O Ministério da Saúde iniciou, neste mês de março, a implantação do teleatendimento em saúde mental para mulheres expostas à violência ou em situação de vulnerabilidade psicossocial. O serviço começa pelo Recife (PE) e pelo Rio de Janeiro (RJ) e será ampliado em maio para municípios com mais de 150 mil habitantes, chegando a todo o país até junho.
A iniciativa prevê 4,7 milhões de teleatendimentos psicológicos por ano, em parceria com a Agência Brasileira de Apoio à Gestão do SUS (AgSUS) e o Proadi-SUS. O atendimento poderá ser acessado por encaminhamento de unidades da atenção primária, como UBS, ou diretamente pelo aplicativo Meu SUS Digital, que receberá um miniapp específico até o fim do mês.

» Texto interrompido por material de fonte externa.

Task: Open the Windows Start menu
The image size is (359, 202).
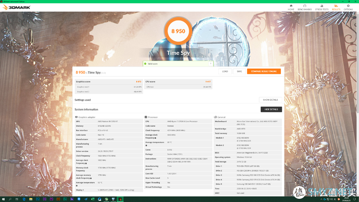Action: tap(3, 199)
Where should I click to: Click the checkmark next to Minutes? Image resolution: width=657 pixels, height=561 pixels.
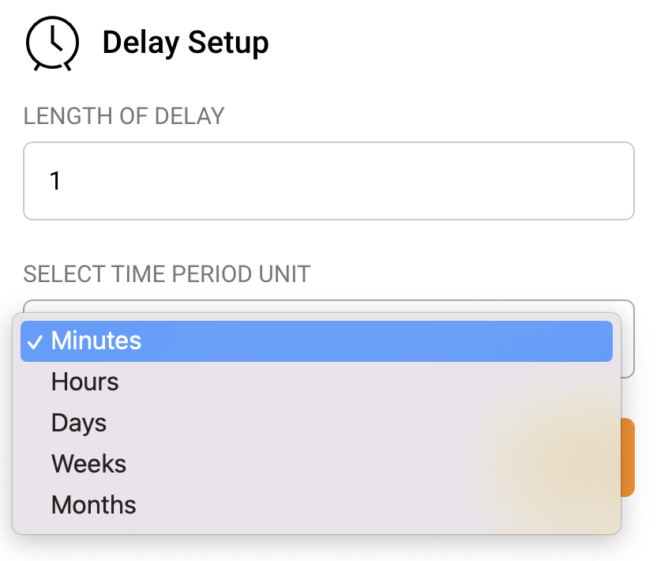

Na plataforma, a usuária realizará um cadastro inicial para avaliação da situação de violência. Com base nessas informações, o sistema enviará automaticamente o dia e horário da consulta. Na primeira sessão, profissionais farão a identificação de riscos, da rede de apoio e das necessidades da mulher, articulando o cuidado com os serviços de referência da rede de proteção e saúde.
Segundo o ministro da Saúde, Alexandre Padilha, o modelo segue a mesma lógica do teleatendimento recém-lançado para pessoas com problemas relacionados a jogos e apostas, mas com adaptações específicas para a atenção primária e a pactuação com estados e municípios. Ele destacou que o serviço contará com psiquiatras, psicólogos, assistentes sociais e, em alguns casos, terapeutas ocupacionais, atendendo tanto vítimas de violência quanto mulheres em situação de vulnerabilidade extrema.